Diabetes Foundation (India), Safdarjung Development Area, New Delhi, 110016, India; National Diabetes Obesity and Cholesterol Foundation (N-DOC), Safdarjung Development Area, New Delhi, 110016, India; Department of Pulmonary, Critical Care and Sleep Medicine, All India Institute of Medical Sciences, Ansari Nagar, New Delhi, 110029, India; Fortis C-DOC Center of Excellence for Diabetes, Metabolic Diseases, and Endocrinology, B-16, Chirag Enclave, New Delhi, India.
Diabetes Foundation (India), Safdarjung Development Area, New Delhi, 110016, India; National Diabetes Obesity and Cholesterol Foundation (N-DOC), Safdarjung Development Area, New Delhi, 110016, India; Fortis C-DOC Center of Excellence for Diabetes, Metabolic Diseases, and Endocrinology, B-16, Chirag Enclave, New Delhi, India.
Diabetes Metab Syndr. 2020 May-Jun;14(3):175-180. doi: 10.1016/j.dsx.2020.02.011. Epub 2020 Feb 21.
Transcription factor 7 like 2 (TCF7L-2) polymorphism has been associated with adipocyte metabolism and insulin resistance. Genetic investigations of non-alcoholic fatty liver disease (NAFLD) with obesity, type 2 diabetes mellitus (T2DM) and atherosclerosis are unknown. This study was designed to investigate the association of rs7903146 (C/T) polymorphism of TCF7L-2 gene with non-alcoholic fatty liver disease (NAFLD) in Asian Indians.
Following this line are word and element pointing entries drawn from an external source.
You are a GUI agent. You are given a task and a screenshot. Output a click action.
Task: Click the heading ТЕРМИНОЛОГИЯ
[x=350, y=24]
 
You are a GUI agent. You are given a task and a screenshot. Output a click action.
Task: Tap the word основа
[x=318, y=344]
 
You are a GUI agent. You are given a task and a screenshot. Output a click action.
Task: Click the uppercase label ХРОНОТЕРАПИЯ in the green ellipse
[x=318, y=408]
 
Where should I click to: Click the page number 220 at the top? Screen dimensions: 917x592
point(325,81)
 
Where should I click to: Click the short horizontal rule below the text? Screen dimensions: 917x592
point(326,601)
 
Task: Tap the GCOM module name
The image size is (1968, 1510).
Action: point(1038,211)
In this case-control study 162 non-diabetic subjects with NAFLD and 173 body mass index (BMI)-matched controls without NAFLD were recruited. Abdominal ultrasound, clinical and biochemical investigations, fasting insulin levels and value of homeostasis model assessment of insulin resistance (HOMA-IR) was measured. Single nucleotide polymorphism rs7903146 (C/T) was genotyped by polymerase chain reaction-restriction fragment length polymorphisms.
The distribution of rs7903146 (C/T) alleles, the dominant model (CT + TT) and higher frequency (31%) of C/T genotype were significantly associated with NAFLD. C/T genotype of TCF7L2 gene was associated with significantly higher levels of BMI (p = 0.02), abdominal obesity (p < 0.05), fasting blood glucose (p = 0.05), hepatic transaminases (p < 0.05) and markers of insulin resistance (p < 0.05) in subjects with NAFLD. Using a multivariate analysis after adjusting for age and sex, TCF7L2 polymorphism was independently associated with presence of NAFLD [(OR: 3.234 (95% CI: 1.219-4.160, p = 0.002)].
TCF7L2 (C/T) gene was Independently associated with NAFLD in Asian Indians.
转录因子 7 样 2(TCF7L-2)多态性与脂肪细胞代谢和胰岛素抵抗有关。关于非酒精性脂肪性肝病(NAFLD)与肥胖、2 型糖尿病(T2DM)和动脉粥样硬化的遗传研究尚不清楚。本研究旨在探讨 TCF7L-2 基因 rs7903146(C/T)多态性与亚洲印度人非酒精性脂肪性肝病(NAFLD)的相关性。
在这项病例对照研究中,共招募了 162 名非糖尿病合并 NAFLD 的患者和 173 名 BMI 匹配的无 NAFLD 的对照组。进行了腹部超声、临床和生化检查、空腹胰岛素水平以及稳态模型评估的胰岛素抵抗(HOMA-IR)值的测量。采用聚合酶链反应-限制性片段长度多态性方法检测单核苷酸多态性 rs7903146(C/T)。
rs7903146(C/T)等位基因、显性模型(CT+TT)和更高的 C/T 基因型频率(31%)与 NAFLD 显著相关。TCF7L2 基因的 C/T 基因型与 NAFLD 患者的 BMI(p=0.02)、腹部肥胖(p<0.05)、空腹血糖(p=0.05)、肝转氨酶(p<0.05)和胰岛素抵抗标志物(p<0.05)显著升高相关。在调整年龄和性别后进行多变量分析,TCF7L2 多态性与 NAFLD 的存在独立相关[比值比(OR):3.234(95%置信区间:1.219-4.160,p=0.002)]。
TCF7L2(C/T)基因与亚洲印度人的 NAFLD 独立相关。